Moi — Sors, bordel. Je vais m’inquiéter jusqu’à quand… Non, non. Je m’inquiète pas. Ça me fait rien.
Quand une émotion étrange refit surface, elle s’empressa de la chasser de son esprit. Ses pensées devenaient bizarres parce qu’elle n’avait rien mangé de bon depuis un moment. Voilà, c’était ça, la vraie raison.
Après, elle continua à errer dans le coin pendant une bonne demi-heure encore…
Moi — Ah… elle sort enfin.
Horikita, qu’elle attendait depuis tout ce temps, finit par apparaître à la sortie du bâtiment.
Vue de dos, elle semblait sans vie. Comme prévu, Ibuki ne percevait ni énergie ni volonté chez elle.
« Tu ne devrais frapper personne. Mais si vraiment tu n’as pas le choix, alors il faudrait trouver quelqu’un qui prendrait plaisir à être frappé, ou quelqu’un pour qui cela serait bénéfique.

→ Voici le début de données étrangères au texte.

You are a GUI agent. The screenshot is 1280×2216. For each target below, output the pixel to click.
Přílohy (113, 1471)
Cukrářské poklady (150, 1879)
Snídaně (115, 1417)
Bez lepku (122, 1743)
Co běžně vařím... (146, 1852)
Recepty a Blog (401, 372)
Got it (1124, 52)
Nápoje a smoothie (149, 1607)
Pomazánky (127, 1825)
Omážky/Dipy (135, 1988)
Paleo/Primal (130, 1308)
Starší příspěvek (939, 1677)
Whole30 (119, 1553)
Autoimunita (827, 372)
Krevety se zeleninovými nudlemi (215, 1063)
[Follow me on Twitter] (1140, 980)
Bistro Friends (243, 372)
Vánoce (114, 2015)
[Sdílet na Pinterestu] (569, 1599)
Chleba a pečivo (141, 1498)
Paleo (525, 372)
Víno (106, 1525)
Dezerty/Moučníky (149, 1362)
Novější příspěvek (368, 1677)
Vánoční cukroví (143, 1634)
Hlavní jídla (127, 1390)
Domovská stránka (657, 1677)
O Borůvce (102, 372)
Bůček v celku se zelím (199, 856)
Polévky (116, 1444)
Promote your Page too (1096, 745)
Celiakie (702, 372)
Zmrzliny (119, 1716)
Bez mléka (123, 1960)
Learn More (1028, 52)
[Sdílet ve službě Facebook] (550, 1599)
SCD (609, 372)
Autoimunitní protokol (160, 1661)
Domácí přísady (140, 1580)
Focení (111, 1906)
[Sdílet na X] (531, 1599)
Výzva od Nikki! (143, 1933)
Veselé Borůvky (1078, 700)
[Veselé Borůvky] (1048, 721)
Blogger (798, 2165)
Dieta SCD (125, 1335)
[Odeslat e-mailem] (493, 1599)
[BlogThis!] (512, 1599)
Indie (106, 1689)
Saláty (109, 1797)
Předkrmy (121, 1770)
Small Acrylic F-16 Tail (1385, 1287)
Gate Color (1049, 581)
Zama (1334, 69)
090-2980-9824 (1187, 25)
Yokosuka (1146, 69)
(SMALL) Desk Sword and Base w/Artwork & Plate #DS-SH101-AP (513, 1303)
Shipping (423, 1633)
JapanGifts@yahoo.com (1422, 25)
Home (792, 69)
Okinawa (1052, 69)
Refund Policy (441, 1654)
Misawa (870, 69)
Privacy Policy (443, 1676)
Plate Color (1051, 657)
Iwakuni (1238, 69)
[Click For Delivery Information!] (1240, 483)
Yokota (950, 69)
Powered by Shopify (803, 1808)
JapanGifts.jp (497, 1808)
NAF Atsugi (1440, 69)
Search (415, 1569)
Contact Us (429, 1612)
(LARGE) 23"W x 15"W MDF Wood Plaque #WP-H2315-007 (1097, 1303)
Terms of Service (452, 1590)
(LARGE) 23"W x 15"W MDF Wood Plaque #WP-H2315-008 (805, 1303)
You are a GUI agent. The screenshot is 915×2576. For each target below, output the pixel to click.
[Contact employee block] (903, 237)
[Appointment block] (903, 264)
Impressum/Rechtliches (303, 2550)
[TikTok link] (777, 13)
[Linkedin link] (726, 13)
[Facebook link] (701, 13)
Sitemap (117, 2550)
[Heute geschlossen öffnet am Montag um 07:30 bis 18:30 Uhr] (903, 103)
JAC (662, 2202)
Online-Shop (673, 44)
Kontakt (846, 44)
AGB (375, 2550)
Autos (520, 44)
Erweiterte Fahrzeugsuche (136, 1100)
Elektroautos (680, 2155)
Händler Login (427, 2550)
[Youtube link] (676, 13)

Si une telle personne existe, bien sûr. »
Alors qu’elle fixait son dos, Ibuki se rappela soudain ce que Katsuragi lui avait dit un jour.
Et quand elle reprit conscience, son corps agissait déjà sur l’impulsion.
La seule chose qu’elle pouvait faire en cet instant, c’était d’envoyer un coup de pied sans pitié dans le dos d’Horikita.
Histoire courte | Shiraishi Asuka
Ce qu’elle garde en elle
En proie à une agitation intérieure, Shiraishi arriva à l’école plus tôt que tout le monde. Prenant place dans la salle de classe encore silencieuse, elle tourna les yeux vers la chaise vide à sa gauche. Depuis la veille, cette place était devenue celle d’un certain élève. De la seconde D à la terminale A. Et maintenant, de la terminale A à C. Ses véritables intentions restaient floues. Avait-il décidé de changer de classe pour jouer les sauveurs, ou bien cachait-il encore une autre facette ? Dans tous les cas, pour Shiraishi, cette situation dépassait tout ce qu’elle aurait pu imaginer.
Shiraishi — C’est embarrassant, n’est-ce pas…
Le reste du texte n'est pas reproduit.